Southampton physicist Professor Tim Morris has been awarded a prestigious national fellowship to work towards the long-awaited combination of the theories of Quantum Mechanics and General Relativity.

The Royal Society Leverhulme Trust Senior Research Fellowship, one of just seven awarded in the UK, will allow him to devote himself to research the Wilsonian renormalisation group in quantum gravity, an area that could uncover new properties that would unify the familiar theories of quantum mechanics and gravity.

The project expands on Tim’s research focus in recent years as Head of the Southampton High Energy Physics group in the Department of Physics and Astronomy, and will run until September 2018.

“The 20th Century saw the discovery and application of the deeply profound and disturbing physical theories of Quantum Mechanics and General Relativity, requiring us to abandon the everyday view of the world we live in,” Tim explains. “Quantum Mechanics forces us to give up on the notion that cause and effect are as apparently certain as the moving parts of a mechanical clock and implies that even objects that are very far apart have their uncertain futures intertwined. General Relativity dismisses the idea that space and time are just rigid and featureless philosophical notions, teaching us that space-time is a ‘fabric’ that stretches and contracts in the presence of masses and energy.”

Both theories have been comprehensively tested and underlie familiar modern technologies, however they remain fundamentally incompatible. This has made combining the theories of Quantum Mechanics and General Relativity one of the most important problems in modern fundamental physics.
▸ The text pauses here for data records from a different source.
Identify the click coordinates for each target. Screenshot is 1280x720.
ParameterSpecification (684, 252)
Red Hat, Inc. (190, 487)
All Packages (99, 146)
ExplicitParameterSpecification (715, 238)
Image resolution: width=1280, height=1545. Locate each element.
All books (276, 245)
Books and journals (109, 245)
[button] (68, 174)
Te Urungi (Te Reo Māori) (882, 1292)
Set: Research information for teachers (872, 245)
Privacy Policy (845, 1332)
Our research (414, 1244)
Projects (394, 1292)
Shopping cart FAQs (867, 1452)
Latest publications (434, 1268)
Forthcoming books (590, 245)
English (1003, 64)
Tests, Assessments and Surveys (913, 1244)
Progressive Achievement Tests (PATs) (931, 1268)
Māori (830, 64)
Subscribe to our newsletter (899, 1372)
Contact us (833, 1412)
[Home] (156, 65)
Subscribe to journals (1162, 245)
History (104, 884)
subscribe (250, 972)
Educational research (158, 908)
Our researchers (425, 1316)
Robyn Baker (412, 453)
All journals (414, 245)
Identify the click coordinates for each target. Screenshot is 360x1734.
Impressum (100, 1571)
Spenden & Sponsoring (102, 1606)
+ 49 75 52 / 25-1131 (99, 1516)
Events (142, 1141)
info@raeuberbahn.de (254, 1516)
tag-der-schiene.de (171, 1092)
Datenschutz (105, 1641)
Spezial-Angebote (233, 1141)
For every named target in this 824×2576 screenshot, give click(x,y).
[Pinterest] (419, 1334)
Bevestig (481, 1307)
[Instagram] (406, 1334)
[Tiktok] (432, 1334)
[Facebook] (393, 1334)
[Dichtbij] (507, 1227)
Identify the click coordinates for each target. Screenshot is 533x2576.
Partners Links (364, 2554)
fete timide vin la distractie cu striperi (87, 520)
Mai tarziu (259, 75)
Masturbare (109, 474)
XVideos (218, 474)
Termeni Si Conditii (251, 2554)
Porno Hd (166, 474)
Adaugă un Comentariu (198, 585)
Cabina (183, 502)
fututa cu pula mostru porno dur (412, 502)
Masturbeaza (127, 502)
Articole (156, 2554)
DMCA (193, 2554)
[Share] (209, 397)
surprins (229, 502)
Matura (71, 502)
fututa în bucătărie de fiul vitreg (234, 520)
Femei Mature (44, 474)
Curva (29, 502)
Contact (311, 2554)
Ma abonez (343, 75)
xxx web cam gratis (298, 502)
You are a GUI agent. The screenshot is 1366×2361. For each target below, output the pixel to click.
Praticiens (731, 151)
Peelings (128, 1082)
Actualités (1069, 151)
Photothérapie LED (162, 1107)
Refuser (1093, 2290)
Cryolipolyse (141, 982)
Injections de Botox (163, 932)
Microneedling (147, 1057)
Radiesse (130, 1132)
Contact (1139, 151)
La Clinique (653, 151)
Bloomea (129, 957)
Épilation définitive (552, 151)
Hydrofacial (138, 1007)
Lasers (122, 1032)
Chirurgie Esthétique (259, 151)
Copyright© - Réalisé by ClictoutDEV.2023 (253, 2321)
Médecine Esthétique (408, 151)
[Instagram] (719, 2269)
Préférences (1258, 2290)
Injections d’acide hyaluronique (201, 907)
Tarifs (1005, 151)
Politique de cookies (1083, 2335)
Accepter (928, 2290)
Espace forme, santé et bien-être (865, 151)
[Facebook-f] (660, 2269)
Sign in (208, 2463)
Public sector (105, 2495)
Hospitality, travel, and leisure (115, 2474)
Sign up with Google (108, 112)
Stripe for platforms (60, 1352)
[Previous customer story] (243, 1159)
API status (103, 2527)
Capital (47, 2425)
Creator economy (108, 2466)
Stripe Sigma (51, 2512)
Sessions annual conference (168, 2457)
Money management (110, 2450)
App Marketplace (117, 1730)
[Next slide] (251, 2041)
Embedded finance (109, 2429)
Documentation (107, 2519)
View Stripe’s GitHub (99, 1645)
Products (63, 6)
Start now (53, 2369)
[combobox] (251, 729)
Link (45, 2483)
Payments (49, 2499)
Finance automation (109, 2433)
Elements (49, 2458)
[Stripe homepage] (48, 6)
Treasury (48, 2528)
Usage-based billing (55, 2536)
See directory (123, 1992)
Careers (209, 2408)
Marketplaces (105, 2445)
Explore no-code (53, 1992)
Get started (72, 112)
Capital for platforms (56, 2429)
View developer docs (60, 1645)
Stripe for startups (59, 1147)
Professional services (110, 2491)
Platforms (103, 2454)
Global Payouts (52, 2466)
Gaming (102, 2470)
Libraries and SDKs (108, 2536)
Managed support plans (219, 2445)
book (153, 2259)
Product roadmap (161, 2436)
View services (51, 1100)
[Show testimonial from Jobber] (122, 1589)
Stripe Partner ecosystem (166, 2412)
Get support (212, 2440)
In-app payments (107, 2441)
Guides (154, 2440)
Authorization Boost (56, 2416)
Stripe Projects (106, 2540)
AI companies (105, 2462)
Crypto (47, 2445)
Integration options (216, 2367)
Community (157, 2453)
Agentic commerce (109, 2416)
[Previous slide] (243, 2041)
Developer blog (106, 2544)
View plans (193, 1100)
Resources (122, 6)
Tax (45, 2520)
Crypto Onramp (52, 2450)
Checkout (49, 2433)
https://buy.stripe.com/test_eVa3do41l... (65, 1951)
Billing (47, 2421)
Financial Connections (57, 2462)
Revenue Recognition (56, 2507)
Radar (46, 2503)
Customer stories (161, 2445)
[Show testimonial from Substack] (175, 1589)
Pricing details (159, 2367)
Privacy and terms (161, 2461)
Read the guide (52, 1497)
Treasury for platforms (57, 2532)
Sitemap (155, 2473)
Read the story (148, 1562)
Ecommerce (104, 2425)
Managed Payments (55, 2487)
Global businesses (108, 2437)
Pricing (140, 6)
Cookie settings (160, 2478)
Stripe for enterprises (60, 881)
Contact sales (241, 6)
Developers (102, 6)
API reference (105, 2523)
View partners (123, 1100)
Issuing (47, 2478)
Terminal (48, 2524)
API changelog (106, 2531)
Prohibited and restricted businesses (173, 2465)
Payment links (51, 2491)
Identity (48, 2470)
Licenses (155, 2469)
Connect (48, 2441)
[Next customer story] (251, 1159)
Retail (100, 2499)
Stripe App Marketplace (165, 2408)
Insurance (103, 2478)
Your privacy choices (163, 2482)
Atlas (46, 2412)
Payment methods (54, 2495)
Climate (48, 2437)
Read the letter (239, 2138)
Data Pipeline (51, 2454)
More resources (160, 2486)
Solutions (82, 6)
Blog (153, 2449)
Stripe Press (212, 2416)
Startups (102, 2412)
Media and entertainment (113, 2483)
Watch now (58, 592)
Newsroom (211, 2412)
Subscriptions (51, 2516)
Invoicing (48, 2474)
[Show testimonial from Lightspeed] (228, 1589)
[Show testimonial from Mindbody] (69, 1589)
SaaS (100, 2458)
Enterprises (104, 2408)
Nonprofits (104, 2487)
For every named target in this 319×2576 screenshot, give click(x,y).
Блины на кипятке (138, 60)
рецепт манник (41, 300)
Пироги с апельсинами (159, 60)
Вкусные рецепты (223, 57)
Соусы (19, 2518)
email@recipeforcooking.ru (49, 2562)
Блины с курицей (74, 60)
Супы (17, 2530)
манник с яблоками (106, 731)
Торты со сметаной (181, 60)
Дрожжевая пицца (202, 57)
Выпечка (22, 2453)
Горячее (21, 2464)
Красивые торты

“Despite a huge amount of research over many decades, there is still no consensus on what it means to have a fully quantum mechanical space-time,” Tim says. “I’m delighted to receive this Senior Research Fellowship and believe my extensive expertise in the renormalisation group and earlier in quantum gravity, puts me in a strong position to discover whether a deeper understanding of the pair could hold the key to finally finding a successful combination of Quantum Mechanics and General Relativity. My early discoveries have uncovered novel effects linking the inhomogeneity of the universe to its overall size, and hint at a solution to the so-called cosmological constant problem. Both of these would solve profound problems with the theory of cosmology.”